For Second Year Coach Alex Zorychta (MBA ’21), the entrepreneurial mindset is contagious. It’s “caught, not taught,” says the decade-long Charlottesville resident, who’s been involved in the area’s teeming entrepreneurial ecosystem for nearly as long. He uses that mindset to inform his mentorship approach as SY Coach to Darden First Years seeking a similar path. Read on to learn more about how Alex coaches fellow Darden students interested in launching startups.
Where are you from?
I’ve been in Charlottesville for 12 years now, but originally from Northern Virginia.
What was your role prior to coming to Darden?
I co-founded a YC-backed startup called Gamebytes which almost precluded me from attending Darden. Before that, I worked for many years building the undergrad entrepreneurial ecosystem at UVA by building strong interpersonal connections between student founders.
What was your FY summer internship?
I didn’t have one, by choice. I instead did four things: 1) I explored a possible business idea around creating a pre-accelerator program for promising entrepreneurs; 2) I did some part-time work with the Batten Institute’s VP(x)2 as a startup coach for the 14 teams in the program; 3) I did some part-time work for one of my friend’s startups, Fret Zealot, in which I had conversations with the customers to learn more about them. I used this understanding in order to prepare for a Series A raise; and 4) I got involved with another early startup, Founder Pool, that de-risks entrepreneurship for founders of different startups by pooling equity.
What are your post-graduation plans?
I’m exploring a startup idea I began at the end of last summer around enabling people to create and maintain meaningful connections.
Why did you become a Second Year Coach?
I knew how frustrating it is for student entrepreneurs to find the one-on-one help they need, and how important it is for them to find someone who was just recently in their shoes.

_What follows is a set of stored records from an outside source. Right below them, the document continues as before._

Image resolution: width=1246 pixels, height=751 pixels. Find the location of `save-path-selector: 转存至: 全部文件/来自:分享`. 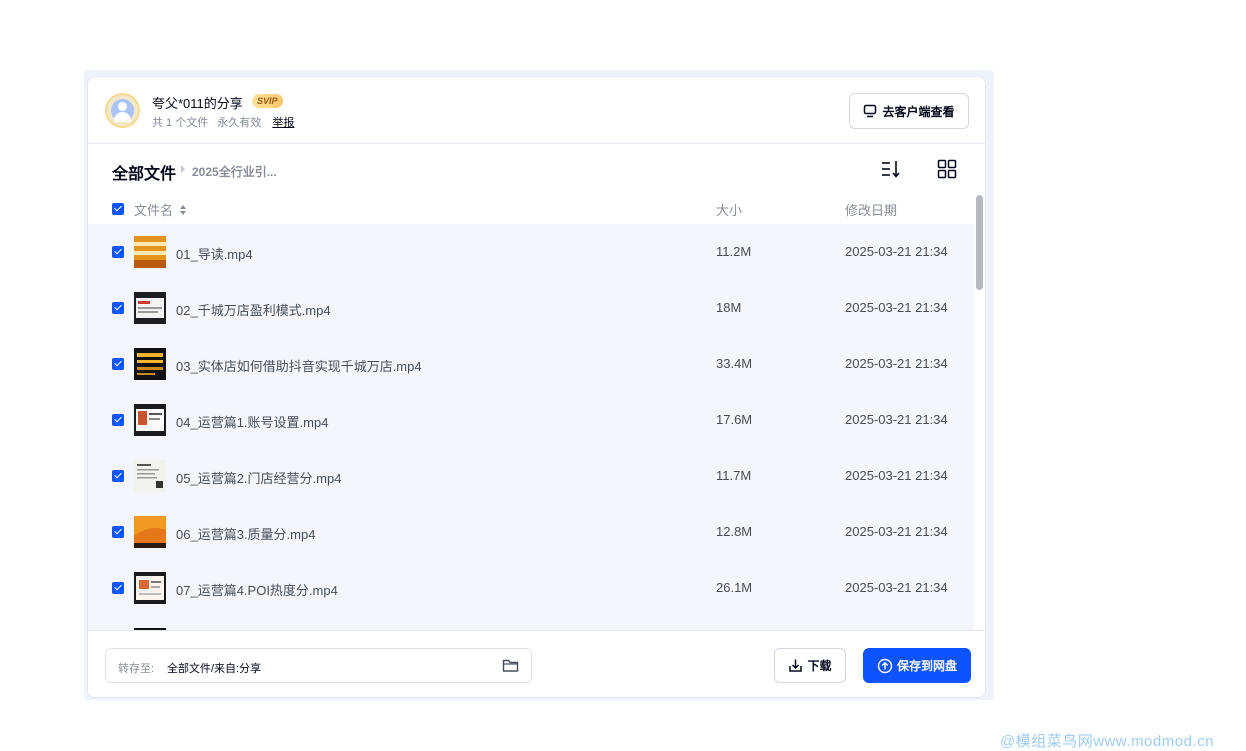

save-path-selector: 转存至: 全部文件/来自:分享 is located at coordinates (318, 666).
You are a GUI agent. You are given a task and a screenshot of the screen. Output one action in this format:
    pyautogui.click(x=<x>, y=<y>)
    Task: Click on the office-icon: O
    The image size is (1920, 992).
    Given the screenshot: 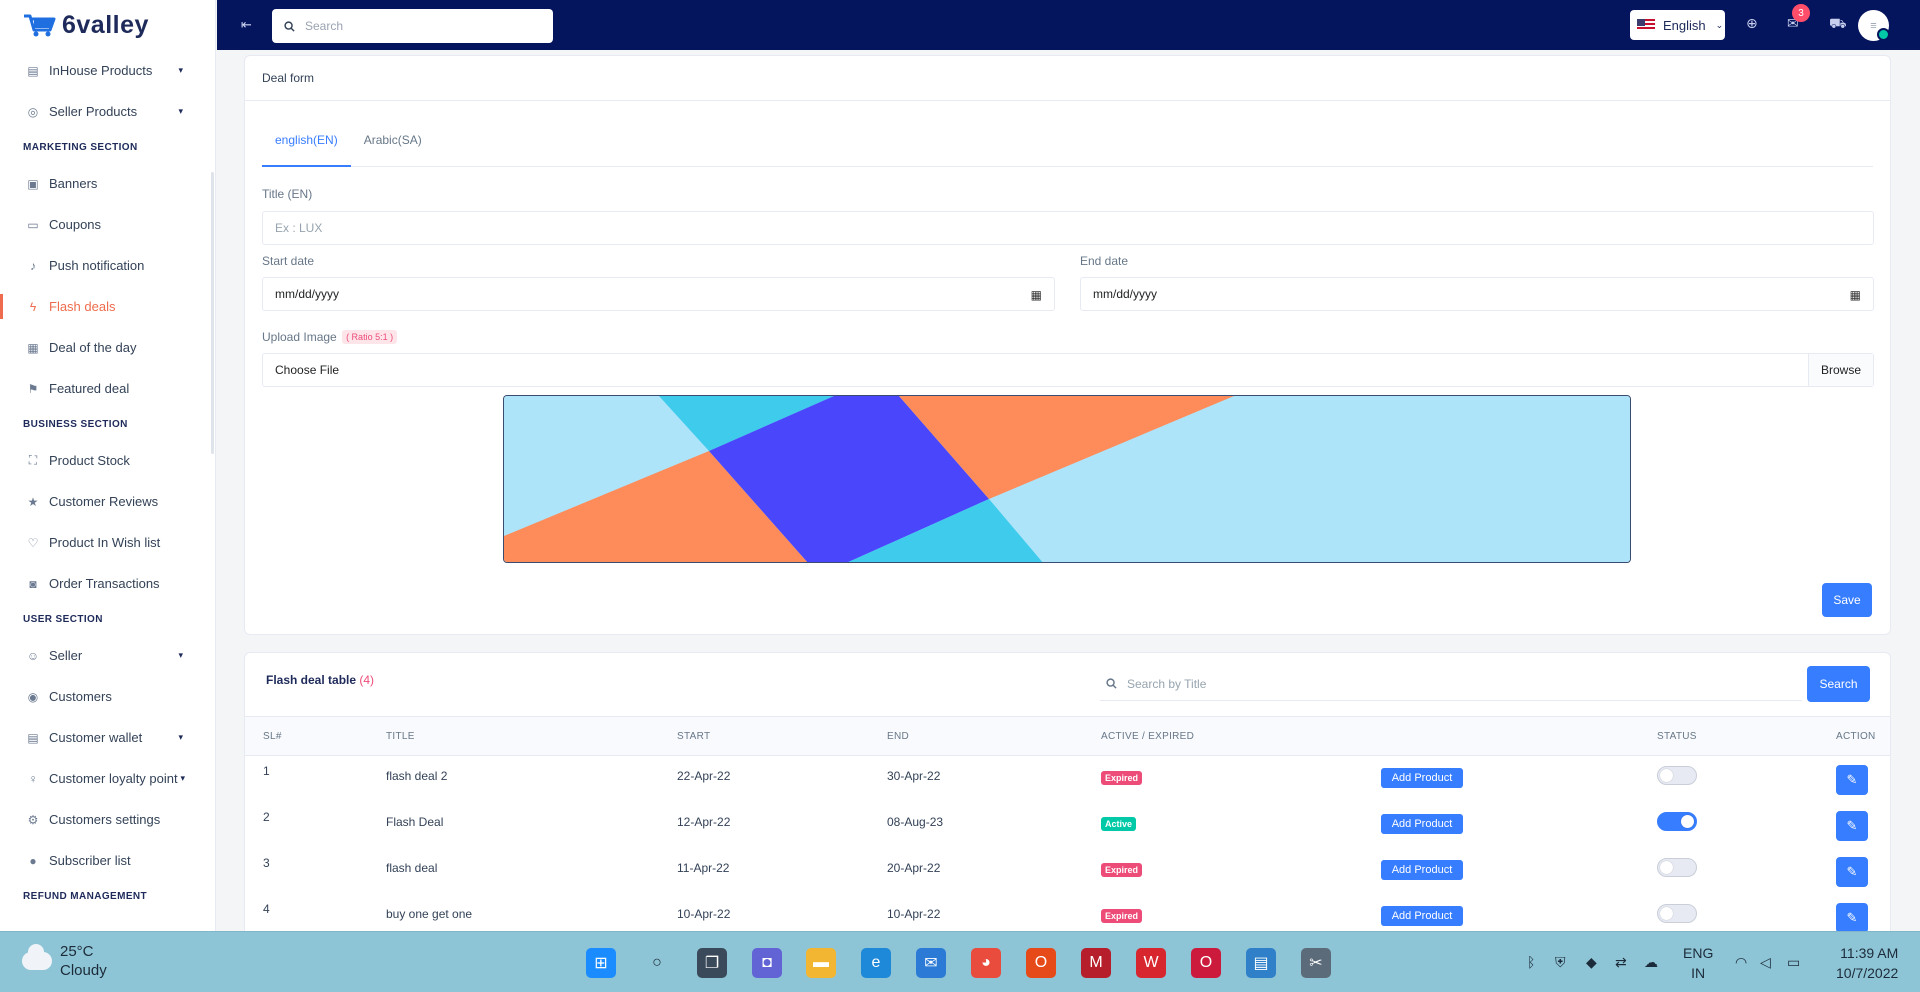 What is the action you would take?
    pyautogui.click(x=1041, y=963)
    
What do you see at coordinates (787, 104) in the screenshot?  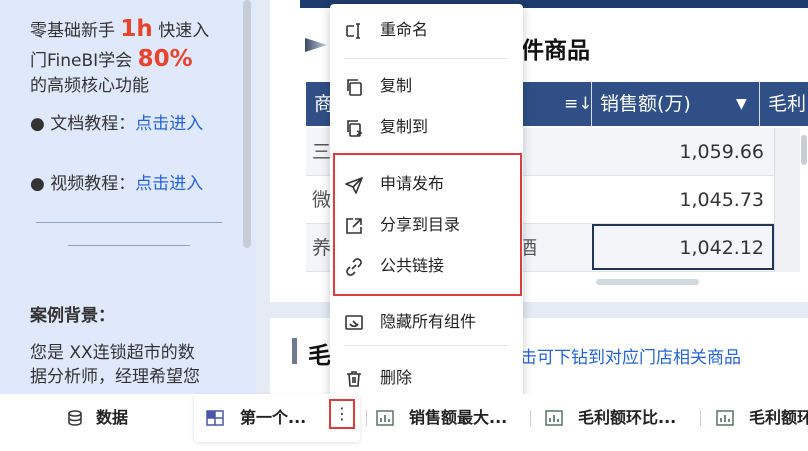 I see `column-header-gross-profit: 毛利` at bounding box center [787, 104].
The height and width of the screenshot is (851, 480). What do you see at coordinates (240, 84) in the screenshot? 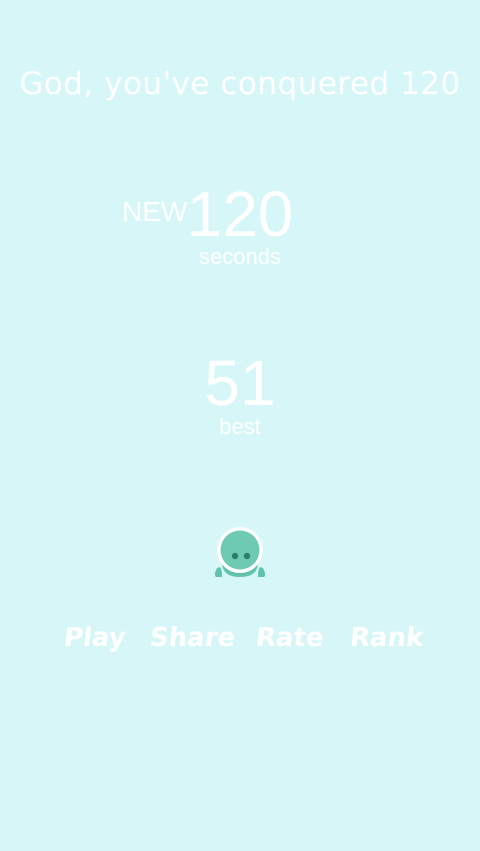
I see `headline-text: God, you've conquered 120` at bounding box center [240, 84].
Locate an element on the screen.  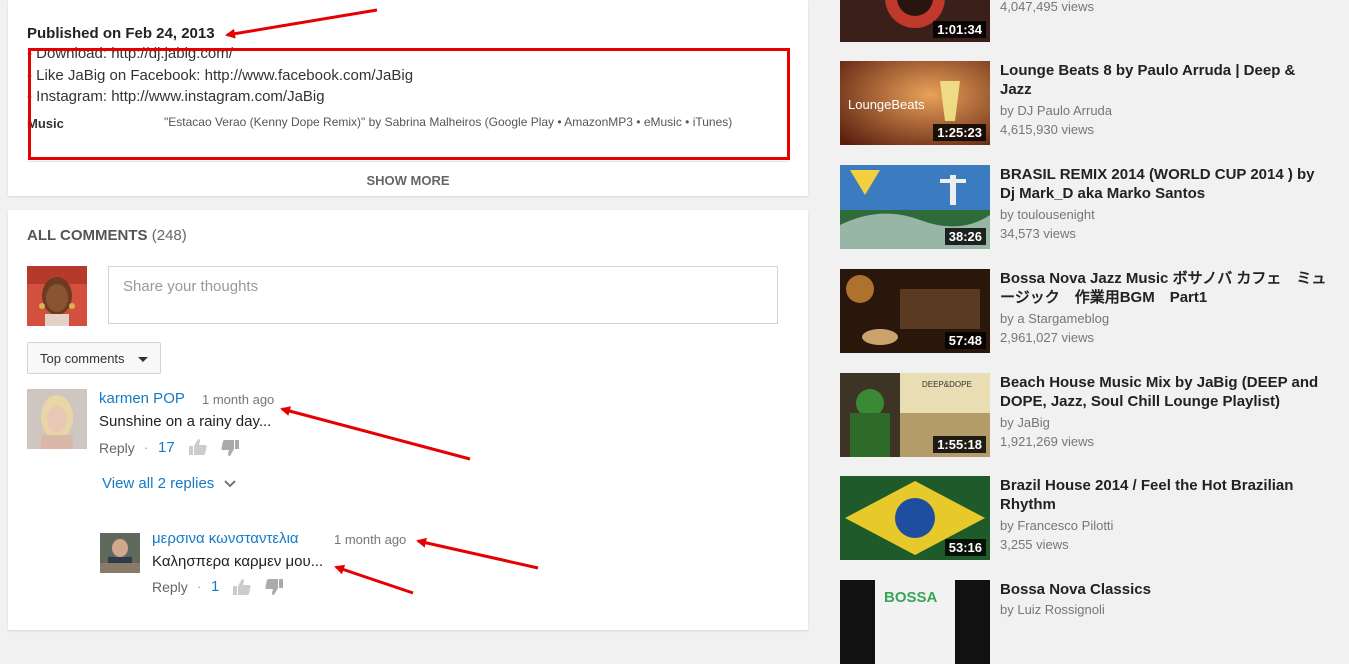
commenter-avatar is located at coordinates (57, 419).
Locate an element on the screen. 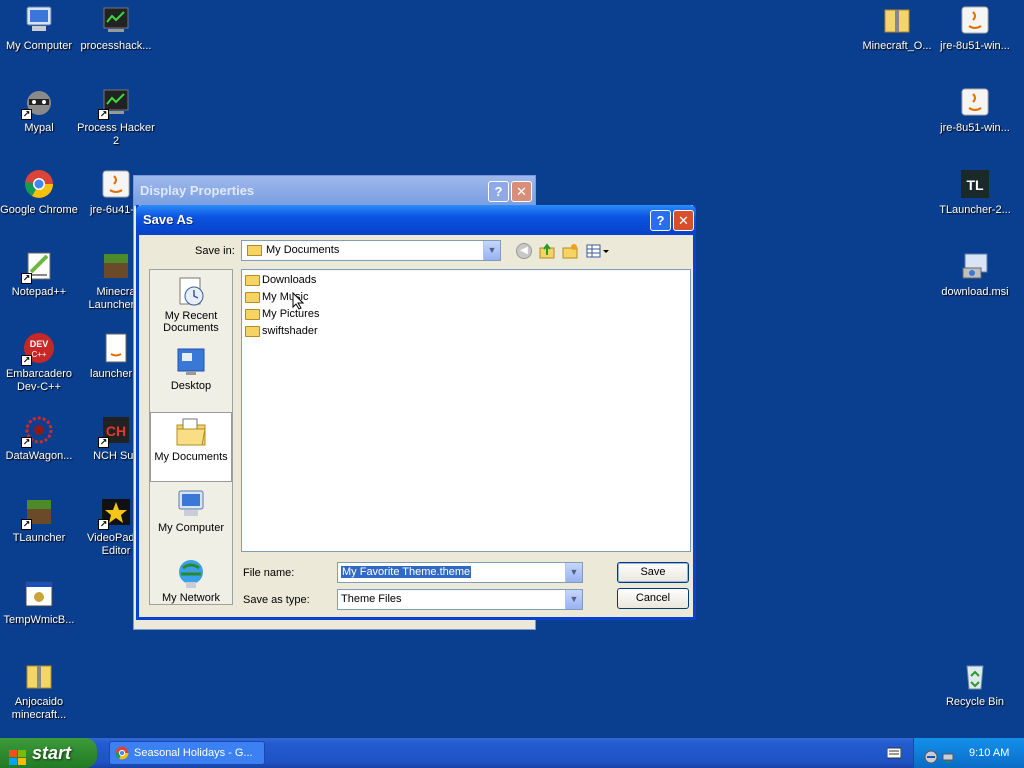 Image resolution: width=1024 pixels, height=768 pixels. svg-text: TL is located at coordinates (975, 185).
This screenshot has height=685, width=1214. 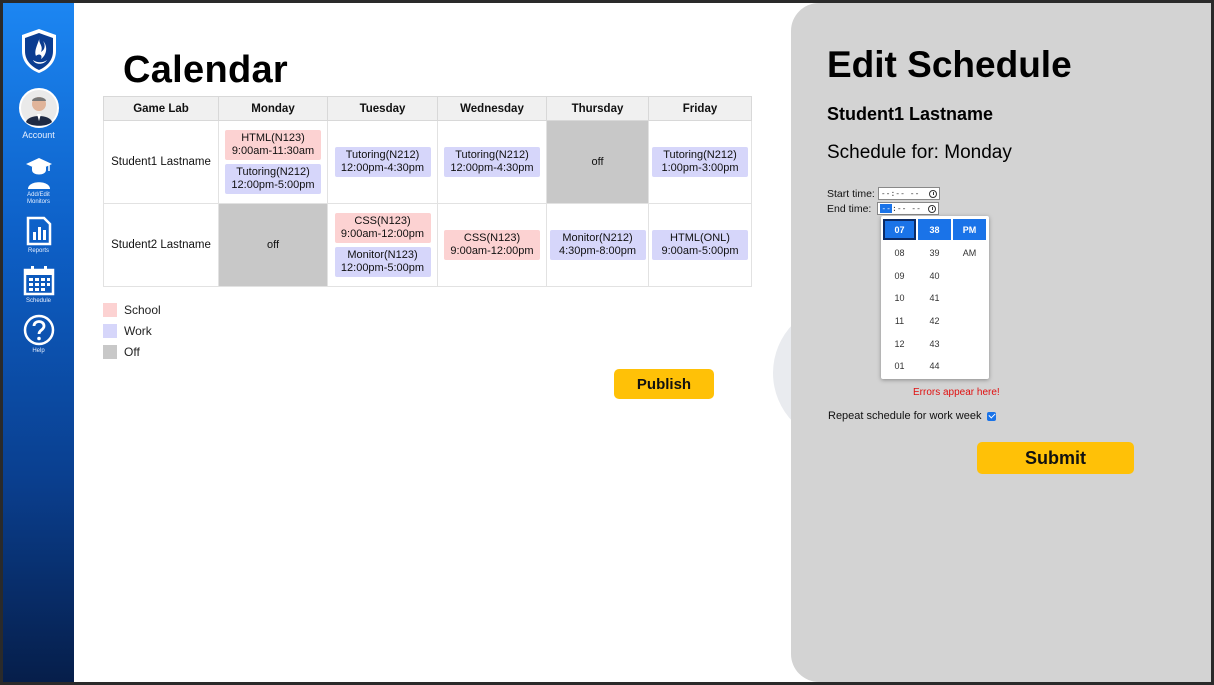 What do you see at coordinates (273, 138) in the screenshot?
I see `event-title: HTML(N123)` at bounding box center [273, 138].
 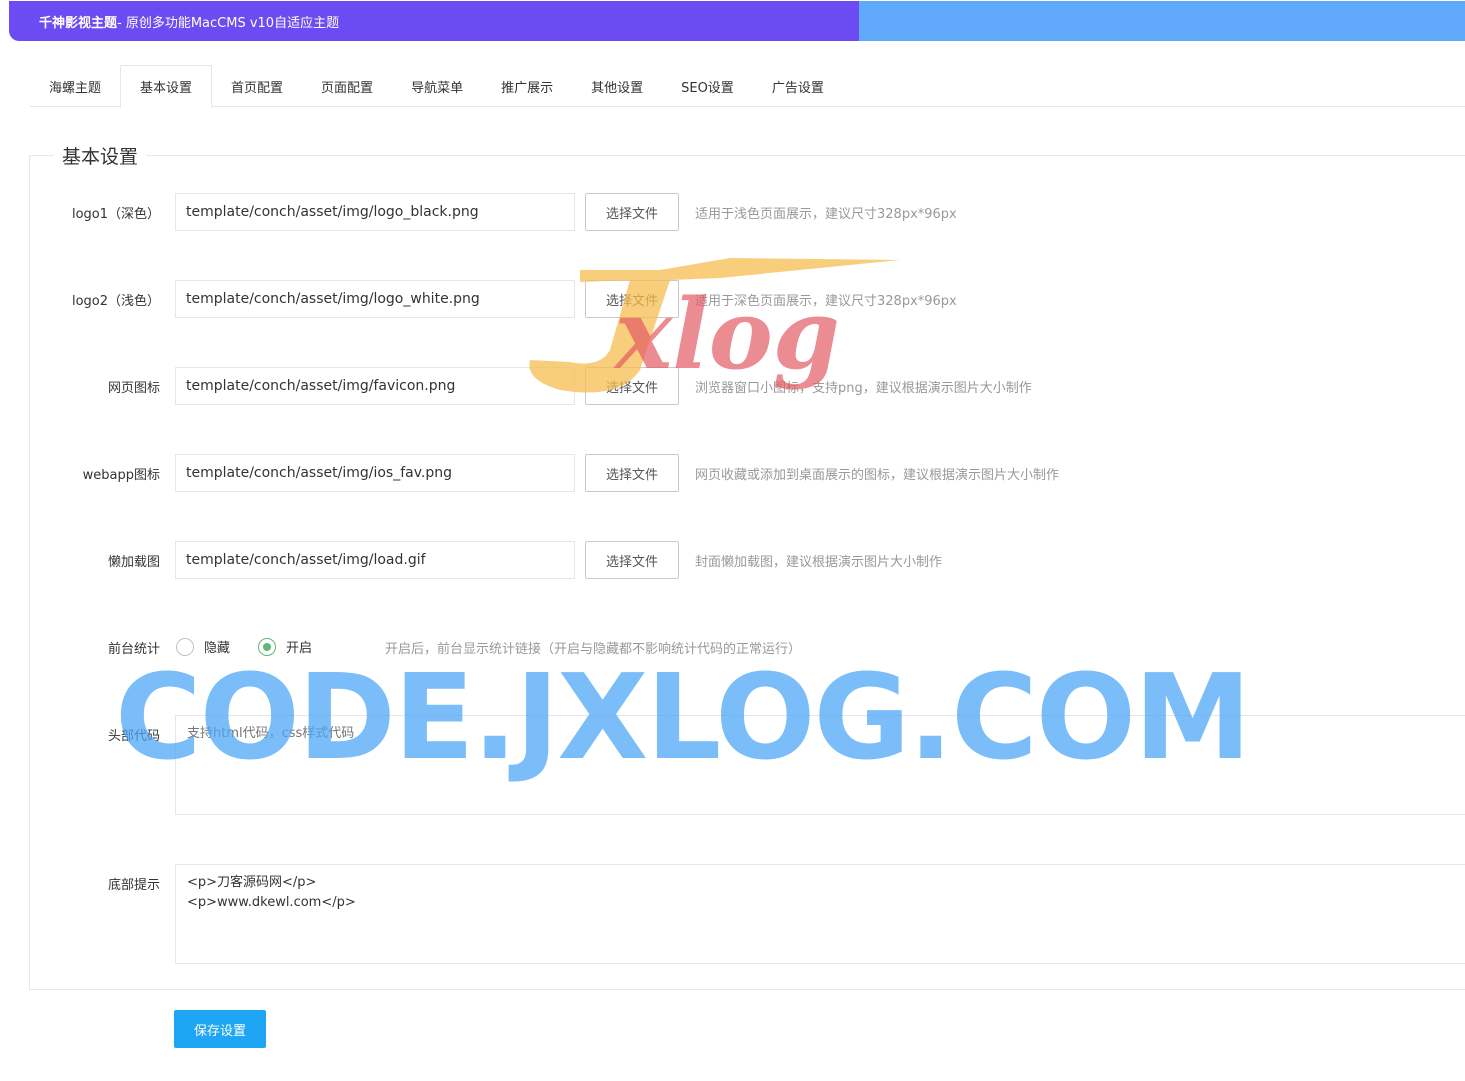 I want to click on app-header: 千神影视主题 - 原创多功能MacCMS v10自适应主题, so click(x=737, y=21).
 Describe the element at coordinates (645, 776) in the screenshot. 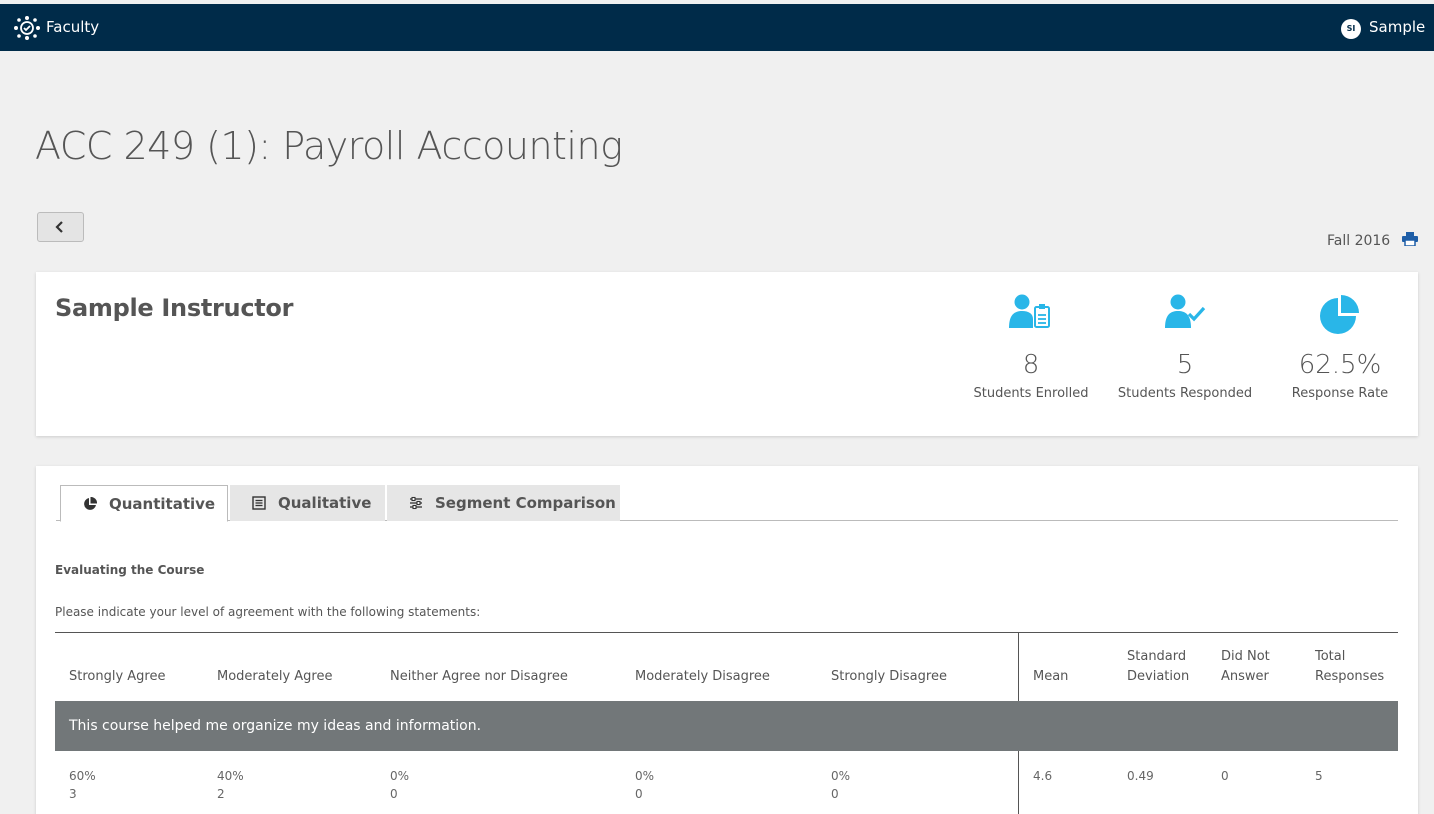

Entrepreneurship is a mindset, and it’s caught, not taught.
When you’re in a place like Darden, there is a monolith of career mindset, despite the wonderful diversity of the students. Unless an aspiring student entrepreneur is able to find and spend quality time with other students who are very passionate and actually using their time to launch a startup by graduation, it is easy to get caught up in the recruiting frenzy. Given my extensive knowledge of UVA’s entrepreneurship community and the actual practice of being a founder, I believed I could really be helpful to those First Years looking to be an entrepreneur.
What have you learned about yourself and your coachees as a SY Coach?
I learned that to be helpful to someone, you don’t need to have all the answers, or any at all. You can be helpful just by being an active listener and asking questions to help someone else find the answers for themselves.
What is a powerful question you have asked your coachees to invoke discovery for themselves?
What do you want to want?
What’s your favorite piece of career advice?
- It’s not which path you travel, it’s how you travel the path you’re on.
- If you want money, ask for advice; if you want advice, ask for money.
Any additional thoughts you’d like to share?
The best learning comes from people who are just 15 minutes ahead of you in something. One might look at Darden and think that the learning comes from the professors, but upon closer inspection it is really that the professors facilitate the learning between the students. The SY Coach program enables a structured way for this facilitation to happen between the class cohorts.